Sekitar 70 persen tenaga medis yang kini aktif di unit gawat darurat Rumah Sakit Al-Shifa dan Al-Ma’madani berasal dari kalangan mahasiswa dan dokter baru lulus.

Dengan pengalaman minim, mereka diberi pelatihan cepat menangani kasus-kasus kritis — mulai dari pemasangan selang dada untuk mengeluarkan darah hingga pertolongan pertama pada luka tembak.

“Tim malam kami terdiri dari satu dokter berpengalaman, satu relawan, dan tiga mahasiswa. Kami bekerja tanpa henti,” ungkap Hararah.

Meski terbatas pengalaman, para tenaga muda ini dinilai cepat belajar dan kini menjadi pilar penting dalam pelayanan medis di tengah krisis.

Keteguhan dalam kekacauan

Luqay Qanu’, lulusan baru yang memulai magang tiga bulan sebelum perang, memilih tetap berada di Rumah Sakit Al-Shifa.

Ia mengaku kerap menghadapi situasi yang di luar kapasitasnya. Namun, ia merasa bangga berhasil menyelamatkan seorang anak perempuan yang mengalami luka berat di kepala.

“Ada pula anak yang tak sempat diselamatkan karena tak tersedianya alat bantu napas. Saya tak bisa melupakannya hingga kini,” ucapnya.

Dalam kondisi serba darurat, Qanu’ bahkan harus menjalani peran di luar keahliannya, termasuk mengoperasikan alat rontgen dan menangani patah tulang.

Belajar di tengah ledakan

Hanine al-Dayya, dokter muda yang lulus pada 2022, menceritakan bagaimana ia berpindah-pindah antara dua rumah sakit besar di Gaza, membantu merawat korban yang datang bertubi-tubi.

“Kami sering menerima puluhan korban luka secara bersamaan, bekerja di ruang sempit, dan bahkan harus merawat pasien di lantai karena tidak ada ranjang tersisa,” katanya.

Ia menambahkan bahwa para dokter senior berupaya memberi pelatihan rutin tiga kali sepekan.

“Awalnya kami diawasi terus-menerus, tapi saat korban membludak, kami dilepas untuk menangani sendiri,” katanya.

Salah satu pasien yang ia selamatkan adalah pemuda yang tak sadarkan diri akibat pecahan bom di dekat jantung.

“Dua hari kemudian, ia kembali dengan senyuman dan ucapan terima kasih,” kenangnya.

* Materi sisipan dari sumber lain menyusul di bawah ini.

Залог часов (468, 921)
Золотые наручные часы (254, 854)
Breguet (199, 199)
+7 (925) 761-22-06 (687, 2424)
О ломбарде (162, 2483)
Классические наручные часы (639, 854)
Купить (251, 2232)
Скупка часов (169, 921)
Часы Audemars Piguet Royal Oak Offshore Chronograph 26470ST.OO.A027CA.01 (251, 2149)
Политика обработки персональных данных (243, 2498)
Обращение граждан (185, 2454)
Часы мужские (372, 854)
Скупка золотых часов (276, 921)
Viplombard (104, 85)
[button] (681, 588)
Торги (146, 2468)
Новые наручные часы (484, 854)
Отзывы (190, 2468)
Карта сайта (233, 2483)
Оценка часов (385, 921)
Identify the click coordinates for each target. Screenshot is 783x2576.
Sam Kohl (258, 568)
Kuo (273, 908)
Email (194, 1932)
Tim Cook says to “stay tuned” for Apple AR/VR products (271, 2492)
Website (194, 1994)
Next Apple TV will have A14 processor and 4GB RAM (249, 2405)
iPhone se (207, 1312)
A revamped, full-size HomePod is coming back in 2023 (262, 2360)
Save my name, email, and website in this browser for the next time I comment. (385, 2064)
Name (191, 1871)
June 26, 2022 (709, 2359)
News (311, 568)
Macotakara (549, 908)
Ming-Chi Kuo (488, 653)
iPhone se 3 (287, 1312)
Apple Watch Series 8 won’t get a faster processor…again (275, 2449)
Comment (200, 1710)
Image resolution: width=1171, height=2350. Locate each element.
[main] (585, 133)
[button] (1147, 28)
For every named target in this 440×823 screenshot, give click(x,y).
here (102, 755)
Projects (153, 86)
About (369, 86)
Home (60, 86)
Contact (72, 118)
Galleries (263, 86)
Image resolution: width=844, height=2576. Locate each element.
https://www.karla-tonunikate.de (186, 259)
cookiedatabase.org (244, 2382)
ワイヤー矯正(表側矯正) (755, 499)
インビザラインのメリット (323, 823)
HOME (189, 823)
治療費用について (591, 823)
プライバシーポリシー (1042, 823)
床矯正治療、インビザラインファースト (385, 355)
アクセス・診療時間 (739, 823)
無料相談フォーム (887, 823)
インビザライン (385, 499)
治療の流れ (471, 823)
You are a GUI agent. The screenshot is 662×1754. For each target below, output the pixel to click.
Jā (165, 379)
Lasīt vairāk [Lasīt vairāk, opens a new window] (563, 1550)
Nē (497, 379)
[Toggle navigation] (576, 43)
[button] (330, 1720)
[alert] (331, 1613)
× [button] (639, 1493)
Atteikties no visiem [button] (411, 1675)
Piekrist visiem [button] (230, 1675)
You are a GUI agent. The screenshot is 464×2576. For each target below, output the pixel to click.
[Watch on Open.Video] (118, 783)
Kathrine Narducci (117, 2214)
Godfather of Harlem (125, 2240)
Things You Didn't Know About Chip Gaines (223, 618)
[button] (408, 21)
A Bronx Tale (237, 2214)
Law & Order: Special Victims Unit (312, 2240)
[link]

Namun, tidak semua kasus bisa ditolong. Al-Dayya menyebut seorang pria yang selamat sendirian dari pembantaian keluarganya — 111 orang tewas — akhirnya juga meninggal karena kondisi medisnya yang buruk dan minimnya peralatan.

Tekanan emosional dan fisik

Mohammed al-Jadbah, dokter magang yang belum mengantongi izin praktik ketika perang pecah, langsung terjun ke Rumah Sakit Al-Shifa.

“Kami belum siap menghadapi korban sebanyak itu. Kami kelelahan dan khawatir akan keluarga kami sendiri,” katanya.

Jadbah harus tinggal di rumah sakit selama sebulan penuh tanpa pulang. Di tengah kelaparan ekstrem di Gaza Utara, ia pernah menyaksikan satu keluarga yang keracunan setelah memakan tanaman liar karena kelaparan.

Dengan pengetahuan terbatas, ia berhasil menurunkan kadar racun dan menyelamatkan mereka.

Mahasiswa tahun ketiga jadi dokter tulang

Mahmoud al-Ghazi, mahasiswa tahun keempat kedokteran, mulai menjadi relawan sejak Januari 2024 saat masih duduk di tahun ketiga.

Ia ditempatkan di unit ortopedi dan menangani rata-rata 120 kasus patah tulang per hari.

“Awalnya saya nyaris tak tahu apa-apa soal praktik klinis, tapi sekarang saya bisa memasang gips dan menangani kasus sendiri. Tekanan perang membuat kami belajar cepat,” katanya.

Di tengah kehancuran dan penderitaan, para mahasiswa dan dokter baru di Gaza tampil sebagai “prajurit tak dikenal” yang menjadi sandaran masyarakat.

Dengan semangat pengabdian dan ketangguhan luar biasa, mereka mengisi kekosongan sistem medis dan menjaga nyawa tetap bernyawa.